EXERCISE DETAILS
Copy out the entries that come next, exactly.

Saved data entries:
=== Begin Enclosure ===

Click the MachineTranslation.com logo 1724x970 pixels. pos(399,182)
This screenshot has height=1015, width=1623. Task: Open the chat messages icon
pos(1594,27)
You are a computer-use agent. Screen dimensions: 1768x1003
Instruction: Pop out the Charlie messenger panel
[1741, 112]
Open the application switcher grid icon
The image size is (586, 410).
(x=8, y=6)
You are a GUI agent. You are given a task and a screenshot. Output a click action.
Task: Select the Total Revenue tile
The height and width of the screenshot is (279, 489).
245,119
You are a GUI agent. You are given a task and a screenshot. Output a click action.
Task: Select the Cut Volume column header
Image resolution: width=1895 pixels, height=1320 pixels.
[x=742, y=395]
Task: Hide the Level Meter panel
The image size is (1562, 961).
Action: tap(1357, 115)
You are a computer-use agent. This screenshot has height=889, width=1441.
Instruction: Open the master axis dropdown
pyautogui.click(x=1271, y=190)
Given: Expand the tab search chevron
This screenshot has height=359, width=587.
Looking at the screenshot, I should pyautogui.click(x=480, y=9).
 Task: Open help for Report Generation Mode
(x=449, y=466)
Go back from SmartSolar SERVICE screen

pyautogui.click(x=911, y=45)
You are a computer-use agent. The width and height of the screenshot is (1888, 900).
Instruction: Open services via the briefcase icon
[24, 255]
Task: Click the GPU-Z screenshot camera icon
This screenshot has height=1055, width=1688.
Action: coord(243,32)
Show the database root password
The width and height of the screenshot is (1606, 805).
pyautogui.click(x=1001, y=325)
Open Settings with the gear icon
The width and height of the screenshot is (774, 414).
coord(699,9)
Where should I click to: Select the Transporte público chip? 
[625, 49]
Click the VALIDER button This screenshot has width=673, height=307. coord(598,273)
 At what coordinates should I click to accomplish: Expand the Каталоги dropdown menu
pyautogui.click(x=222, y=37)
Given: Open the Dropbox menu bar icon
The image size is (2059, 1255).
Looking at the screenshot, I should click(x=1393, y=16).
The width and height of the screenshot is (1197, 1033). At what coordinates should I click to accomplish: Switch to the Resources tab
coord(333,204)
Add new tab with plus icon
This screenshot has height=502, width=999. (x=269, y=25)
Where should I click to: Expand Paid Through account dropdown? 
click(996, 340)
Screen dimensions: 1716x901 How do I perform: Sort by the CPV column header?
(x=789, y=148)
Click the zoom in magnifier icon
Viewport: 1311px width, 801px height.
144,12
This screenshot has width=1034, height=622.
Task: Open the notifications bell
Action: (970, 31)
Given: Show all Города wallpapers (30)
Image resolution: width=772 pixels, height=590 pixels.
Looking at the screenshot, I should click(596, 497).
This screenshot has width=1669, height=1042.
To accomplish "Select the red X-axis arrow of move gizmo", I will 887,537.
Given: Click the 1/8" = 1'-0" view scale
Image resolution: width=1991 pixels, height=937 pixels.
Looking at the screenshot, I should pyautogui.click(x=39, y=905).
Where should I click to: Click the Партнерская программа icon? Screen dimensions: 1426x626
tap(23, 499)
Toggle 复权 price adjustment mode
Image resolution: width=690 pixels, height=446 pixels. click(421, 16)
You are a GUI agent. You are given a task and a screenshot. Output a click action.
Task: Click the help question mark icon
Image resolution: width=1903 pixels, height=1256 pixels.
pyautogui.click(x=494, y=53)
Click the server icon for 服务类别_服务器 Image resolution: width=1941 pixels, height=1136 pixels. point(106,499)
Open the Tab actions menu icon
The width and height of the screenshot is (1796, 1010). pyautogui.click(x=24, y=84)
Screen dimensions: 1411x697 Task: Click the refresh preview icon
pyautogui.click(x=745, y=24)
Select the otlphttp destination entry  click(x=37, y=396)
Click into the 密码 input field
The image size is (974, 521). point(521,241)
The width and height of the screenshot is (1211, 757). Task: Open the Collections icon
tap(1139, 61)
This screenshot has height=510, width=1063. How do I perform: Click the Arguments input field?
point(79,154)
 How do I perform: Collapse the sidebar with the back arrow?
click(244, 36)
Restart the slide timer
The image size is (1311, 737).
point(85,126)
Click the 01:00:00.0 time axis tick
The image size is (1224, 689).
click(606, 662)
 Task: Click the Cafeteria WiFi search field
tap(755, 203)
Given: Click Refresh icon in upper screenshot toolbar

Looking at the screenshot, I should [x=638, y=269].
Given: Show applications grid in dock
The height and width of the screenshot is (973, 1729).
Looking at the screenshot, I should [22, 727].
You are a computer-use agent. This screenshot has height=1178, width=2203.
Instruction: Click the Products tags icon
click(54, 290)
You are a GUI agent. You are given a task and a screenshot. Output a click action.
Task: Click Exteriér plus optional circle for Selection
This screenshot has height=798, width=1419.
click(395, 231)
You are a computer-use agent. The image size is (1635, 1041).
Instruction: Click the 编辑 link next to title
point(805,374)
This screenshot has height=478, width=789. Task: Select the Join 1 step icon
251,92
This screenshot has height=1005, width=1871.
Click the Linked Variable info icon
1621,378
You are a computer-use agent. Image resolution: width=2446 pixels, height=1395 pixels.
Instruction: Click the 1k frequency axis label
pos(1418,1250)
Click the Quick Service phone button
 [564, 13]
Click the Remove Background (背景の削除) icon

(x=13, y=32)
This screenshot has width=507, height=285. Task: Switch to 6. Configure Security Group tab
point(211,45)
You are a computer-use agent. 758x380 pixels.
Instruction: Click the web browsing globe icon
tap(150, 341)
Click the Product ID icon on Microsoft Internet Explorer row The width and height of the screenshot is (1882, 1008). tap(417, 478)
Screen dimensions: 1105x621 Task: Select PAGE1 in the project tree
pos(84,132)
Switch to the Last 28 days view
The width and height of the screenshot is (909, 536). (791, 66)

=== End Enclosure ===

SOLUTION TO THE PROBLEM
Click the MachineTranslation.com logo 1724x970 pixels. pos(399,182)
This screenshot has height=1015, width=1623. Task: Open the chat messages icon
pos(1594,27)
You are a computer-use agent. Screen dimensions: 1768x1003
Instruction: Pop out the Charlie messenger panel
[1741, 112]
Open the application switcher grid icon
The image size is (586, 410).
(x=8, y=6)
You are a GUI agent. You are given a task and a screenshot. Output a click action.
Task: Select the Total Revenue tile
The height and width of the screenshot is (279, 489).
245,119
You are a GUI agent. You are given a task and a screenshot. Output a click action.
Task: Select the Cut Volume column header
Image resolution: width=1895 pixels, height=1320 pixels.
[x=742, y=395]
Task: Hide the Level Meter panel
The image size is (1562, 961).
Action: tap(1357, 115)
You are a computer-use agent. This screenshot has height=889, width=1441.
Instruction: Open the master axis dropdown
pyautogui.click(x=1271, y=190)
Given: Expand the tab search chevron
This screenshot has height=359, width=587.
Looking at the screenshot, I should pyautogui.click(x=480, y=9).
 Task: Open help for Report Generation Mode
(x=449, y=466)
Go back from SmartSolar SERVICE screen

pyautogui.click(x=911, y=45)
You are a computer-use agent. The width and height of the screenshot is (1888, 900).
Instruction: Open services via the briefcase icon
[24, 255]
Task: Click the GPU-Z screenshot camera icon
This screenshot has height=1055, width=1688.
Action: coord(243,32)
Show the database root password
The width and height of the screenshot is (1606, 805).
pyautogui.click(x=1001, y=325)
Open Settings with the gear icon
The width and height of the screenshot is (774, 414).
coord(699,9)
Where should I click to: Select the Transporte público chip? 
[625, 49]
Click the VALIDER button This screenshot has width=673, height=307. coord(598,273)
 At what coordinates should I click to accomplish: Expand the Каталоги dropdown menu
pyautogui.click(x=222, y=37)
Given: Open the Dropbox menu bar icon
The image size is (2059, 1255).
Looking at the screenshot, I should click(x=1393, y=16).
The width and height of the screenshot is (1197, 1033). At what coordinates should I click to accomplish: Switch to the Resources tab
coord(333,204)
Add new tab with plus icon
This screenshot has height=502, width=999. (x=269, y=25)
Where should I click to: Expand Paid Through account dropdown? 
click(996, 340)
Screen dimensions: 1716x901 How do I perform: Sort by the CPV column header?
(x=789, y=148)
Click the zoom in magnifier icon
Viewport: 1311px width, 801px height.
144,12
This screenshot has width=1034, height=622.
Task: Open the notifications bell
Action: (970, 31)
Given: Show all Города wallpapers (30)
Image resolution: width=772 pixels, height=590 pixels.
Looking at the screenshot, I should click(596, 497).
This screenshot has width=1669, height=1042.
To accomplish "Select the red X-axis arrow of move gizmo", I will 887,537.
Given: Click the 1/8" = 1'-0" view scale
Image resolution: width=1991 pixels, height=937 pixels.
Looking at the screenshot, I should pyautogui.click(x=39, y=905).
Where should I click to: Click the Партнерская программа icon? Screen dimensions: 1426x626
tap(23, 499)
Toggle 复权 price adjustment mode
Image resolution: width=690 pixels, height=446 pixels. click(421, 16)
You are a GUI agent. You are given a task and a screenshot. Output a click action.
Task: Click the help question mark icon
Image resolution: width=1903 pixels, height=1256 pixels.
pyautogui.click(x=494, y=53)
Click the server icon for 服务类别_服务器 Image resolution: width=1941 pixels, height=1136 pixels. point(106,499)
Open the Tab actions menu icon
The width and height of the screenshot is (1796, 1010). pyautogui.click(x=24, y=84)
Screen dimensions: 1411x697 Task: Click the refresh preview icon
pyautogui.click(x=745, y=24)
Select the otlphttp destination entry  click(x=37, y=396)
Click into the 密码 input field
The image size is (974, 521). point(521,241)
The width and height of the screenshot is (1211, 757). Task: Open the Collections icon
tap(1139, 61)
This screenshot has height=510, width=1063. How do I perform: Click the Arguments input field?
point(79,154)
 How do I perform: Collapse the sidebar with the back arrow?
click(244, 36)
Restart the slide timer
The image size is (1311, 737).
point(85,126)
Click the 01:00:00.0 time axis tick
The image size is (1224, 689).
click(606, 662)
 Task: Click the Cafeteria WiFi search field
tap(755, 203)
Given: Click Refresh icon in upper screenshot toolbar

Looking at the screenshot, I should [x=638, y=269].
Given: Show applications grid in dock
The height and width of the screenshot is (973, 1729).
Looking at the screenshot, I should [22, 727].
You are a computer-use agent. This screenshot has height=1178, width=2203.
Instruction: Click the Products tags icon
click(54, 290)
You are a GUI agent. You are given a task and a screenshot. Output a click action.
Task: Click Exteriér plus optional circle for Selection
This screenshot has height=798, width=1419.
click(395, 231)
You are a computer-use agent. The image size is (1635, 1041).
Instruction: Click the 编辑 link next to title
point(805,374)
This screenshot has height=478, width=789. Task: Select the Join 1 step icon
251,92
This screenshot has height=1005, width=1871.
Click the Linked Variable info icon
1621,378
You are a computer-use agent. Image resolution: width=2446 pixels, height=1395 pixels.
Instruction: Click the 1k frequency axis label
pos(1418,1250)
Click the Quick Service phone button
 [564, 13]
Click the Remove Background (背景の削除) icon

(x=13, y=32)
This screenshot has width=507, height=285. Task: Switch to 6. Configure Security Group tab
point(211,45)
You are a computer-use agent. 758x380 pixels.
Instruction: Click the web browsing globe icon
tap(150, 341)
Click the Product ID icon on Microsoft Internet Explorer row The width and height of the screenshot is (1882, 1008). tap(417, 478)
Screen dimensions: 1105x621 Task: Select PAGE1 in the project tree
pos(84,132)
Switch to the Last 28 days view
The width and height of the screenshot is (909, 536). (791, 66)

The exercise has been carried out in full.